What is it?

Sciatica is constant pain and tenderness of the back, hip and leg, sensations of numbness and weakness originating from the lower back and radiating downwards towards the feet following the sciatic nerve. 

The term sciatica has been used loosely and often mistakenly used to describe any back and leg pain. Sciatic is most commonly caused by pressure/impingement of the sciatic nerve.

Signs, Symptoms, and health issues?

Sciatica is most commonly caused by the impingement of the Sciatic nerve which is the longest nerve in the body; the nerve is situated on both sides of the lower spine and then extends down the back of the leg to the toes. The sciatic nerve is made up of five different nerves (4th and 5th lumbar nerves and first three of the sacral nerves); any problems in the lower lumbar area can affect these nerves which then feed down into the sciatic nerve causing the radiating feeling of pain associated with sciatica. The sciatic nerve connects from the spinal cord to the outer thigh area, the hamstrings, down to the lower leg and then the feet.

The six most common causes of sciatica are following.

  • Lumbar herniated disc
  • Degenerative disc disease
  • Isthmic spondylolisthesis
  • Lumbar spinal stenosis
  • Piriformis syndrome
  • Sacroiliac joint dysfunction


All these conditions in one way or the other affect the sciatic nerve and therefore causes sciatic pain.

Sciatic pain begins in the lower back and spreads downwards, past your glutes, back of thigh, lower leg and occasionally the foot.
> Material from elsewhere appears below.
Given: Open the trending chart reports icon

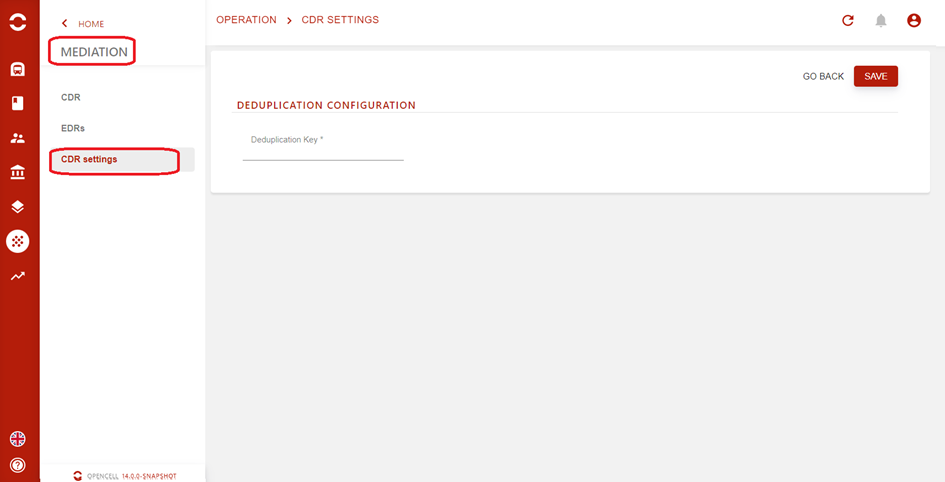Looking at the screenshot, I should (17, 276).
The pain has been described as aching or burning sensations but also sharp pain that radiates broadly down the lower half of the body. 

Depending on where the sciatic nerve is being pinched will determine what type of pain that the person will feel. Sciatica is more often than not going one way, commonly dorsolateral (back and sides) configuration (disk rupture, foraminal stenosis) or possibly bilateral (two sides) pain (central disk herniation, lumbar stenosis, spondylolisthesis)
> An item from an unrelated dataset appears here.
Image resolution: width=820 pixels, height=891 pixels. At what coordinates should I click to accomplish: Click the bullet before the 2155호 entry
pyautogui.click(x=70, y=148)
Hsu, (n.d.) states that; “It is important to understand that most Sciatica will resolve itself within a few weeks or months and rarely causes permanent nerve damage.” Acute sciatica (short term) can last a few weeks or chronic sciatica (long term) is pain persisting for more than 3 months. Acute sciatica typically does not require professional medical treatment and symptoms can be treated at home. Chronic sciatica may be an indication of further serious spinal problems and may require further investigation.

Risk Factors?

Sciatic pain can affect anyone but as with all things certain factors can increase the risk of getting sciatica.
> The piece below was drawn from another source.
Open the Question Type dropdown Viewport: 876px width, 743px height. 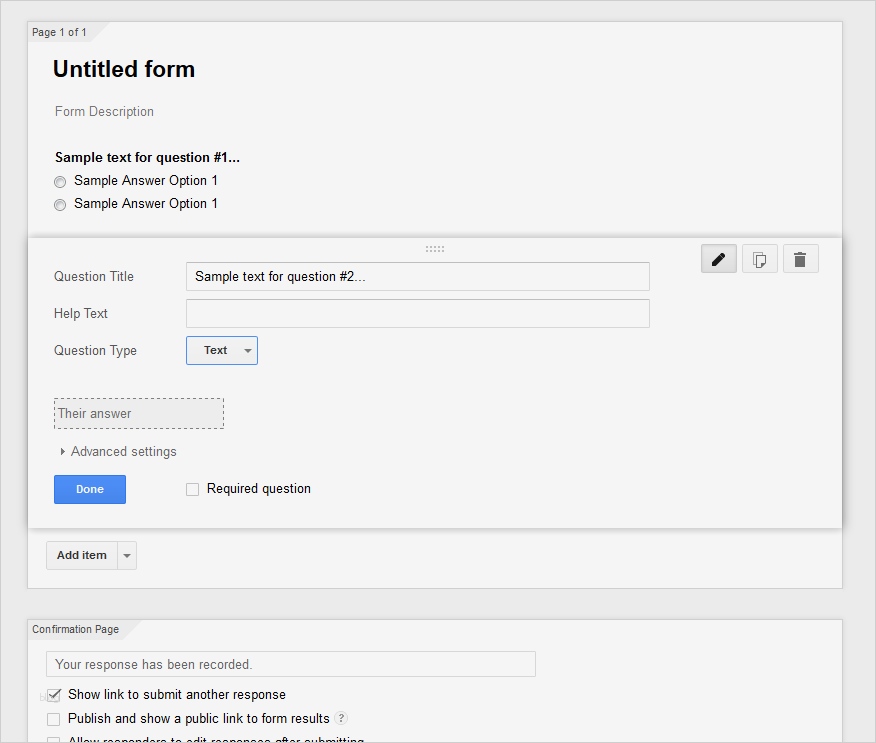[x=222, y=351]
  • Age– Due to the nature of our bones, the deterioration of the spinal disc in elder people has a higher risk than those relatively young.  
  • Diet/Lifestyle– The lack of exercise and or poor diet can lead to weight problems causing stress and pressure to the spinal column, also those who sit/inactive for extended periods of time are also at risk.
  • Pregnancy– Changes during pregnancy such as weight gain, hormones, and central shift of gravity to the expecting mother causes stress to the spine.
  • Occupation Risk– Those who have a job that involves heavy lifting and/or twisting the torso for an extended period of time, especially those that use incorrect technique to lift heavy objects. 
  • Medical Factors– Diabetes or cancer (depending on the cancer) can be a cause.
  • Smoking– While smoking does not directly cause sciatica it does decrease the circulation around the body and can starve the spinal discs of nutrients.

Due to pressure or pinching to the sciatic nerve, these changes to the spine are recognized as the causing factor. People who are more at risk than others are those that either have a spinal condition due to aging (the elderly and aging) or physical strain. (occupation/sport/weight)


Treatment for sciatica is slightly vague as it can resolve itself without treatment. Treatments can range from common and simple to complex procedures such as surgery. Over the counter medication non-steroidal anti-inflammatory drugs (NSAIDS) to treat the pain symptoms, prescribed medication from your doctor for severe pain, exercises and light stretches to strengthen trunk muscles, ice or heat packs applies to affected areas.

Epidural steroid injections to the spine that deliver anti-inflammatory medication to the muscles around the affected nerve, massage therapy to decrease and soothe muscle spasms, Physical therapy for exercises and further (future) prevention, spinal adjustments to help the spine return to its natural position. 

Surgery is often considered the last option (Persistent chronic pain, no reaction to other non-surgical treatments, condition interferes with the patient’s ability to participate in normal day activities) Depending where and what the problem is the patient may need a Lumbar laminectomy, Discectomy. In any case the doctor will go over possible treatments and options and will assist in deciding what best works for the patient.


Those who have sciatica will have muscle spasms and it will be painful to the client as the therapist applies pressure. “The pain is caused by ischemic muscle tissue. Ischemia means the muscle is lacking proper blood flow, usually due to the muscle spasm” (Mueller, 2002) 

Muscle spasm should respond when pressure is applied to the affected muscles; if the muscle does not respond and relax then it could be an indication of inflammation.